В ответ им царь исчислил снова в длинной речи неправды, крамолы и измены бояр, но ради мольбы архиепископов соглашался опять взять свои государства, но на особых условиях, о которых обещал их известить. Казалось, сердце грозного владыки смягчилось смирением и мольбою подвластных. Он удержал некоторых бояр при себе, других сановников и должностных лиц отпустил в Москву, чтобы там до его приезда дела шли своим чередом.
Почти месяц опять прошел в томительном ожидании. Наконец, 2 февраля царь торжественно въехал в Москву. На другой день созваны были духовенство, бояре и знатнейшие сановники.
Наружность царя поразила всех: его трудно было узнать – так изменился он за последнее время. Высокий ростом, стройный, широкоплечий, он раньше имел величественную и красивую осанку; серые, хотя и небольшие, но живые и проницательные глаза его были полны огня; нос у него был римский (с горбиной), прекрасные волосы, длинные усы и густая окладистая борода – все это делало его наружность довольно красивою. Но теперь он страшно похудел и опустился; черты лица его исказились свирепостью; глаза его, казалось, погасли, тревога и злоба виделись во взорах его; волосы на голове и бороде почти все выпали. Видно, страшную душевную тревогу пережил он за последнее время. В опасную игру он играл! А что, если бояре и сами управятся в Москве? А что, если народ не станет за меня и никто не явится просить меня вернуться на царство? Эти страшные вопросы должны были сильно волновать крайне мнительного и властолюбивого царя; страх и злоба – два самых едких, гибельных для здоровья чувства – попеременно обуревали его душу. Но страшная игра выиграна! Царь торжествовал. Духовенство, народ и бояре, эти исконные, заклятые враги его, признали, что без него все царство погибнет, что без него все они словно стадо без пастуха. Все преклонилось пред ним, своим всесильным владыкой, который волен в жизни и смерти своих подданных. Самолюбие его, слишком чуткое, раздраженное письмом Курбского, должно было успокоиться. Теперь он во всеоружии своей власти мог расправиться со своими внутренними врагами.

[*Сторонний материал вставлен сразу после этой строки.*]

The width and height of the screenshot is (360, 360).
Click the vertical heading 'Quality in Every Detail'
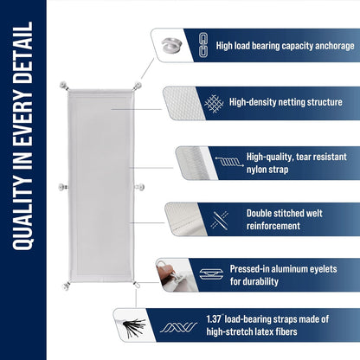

Пред собранием духовных лиц и важнейших сановников он много рассуждал о значении верховной власти для государства, о неизбежности для блага его строгих, решительных мер; затем заявил о необходимости для себя особого отряда телохранителей – опричников. Все государство, по мысли царя, делилось на две части: опричнину и земщину. Многие города, волости и часть Москвы отходили под непосредственное ведение самого государя, в опричнину; на доходы с этих городов должен был содержаться царский двор и опричники; а все остальные города и земли составляли земщину. Всякие земские дела и все управление государством царь приказал ведать старейшим боярам, которые назывались земскими; только в случае военных известий и важных дел внутренних должны были они являться к государю. Сам же он хотел всецело заняться искоренением крамолы и измены в земле своей. В Москве он приказал строить себе новый дворец за Неглинною (между Арбатом и Никитской улицей) и оградить его высокой стеною, словно крепость.
Окружив себя сильной и верной стражей, царь принялся за искоренение крамолы. И снова полилась боярская кровь.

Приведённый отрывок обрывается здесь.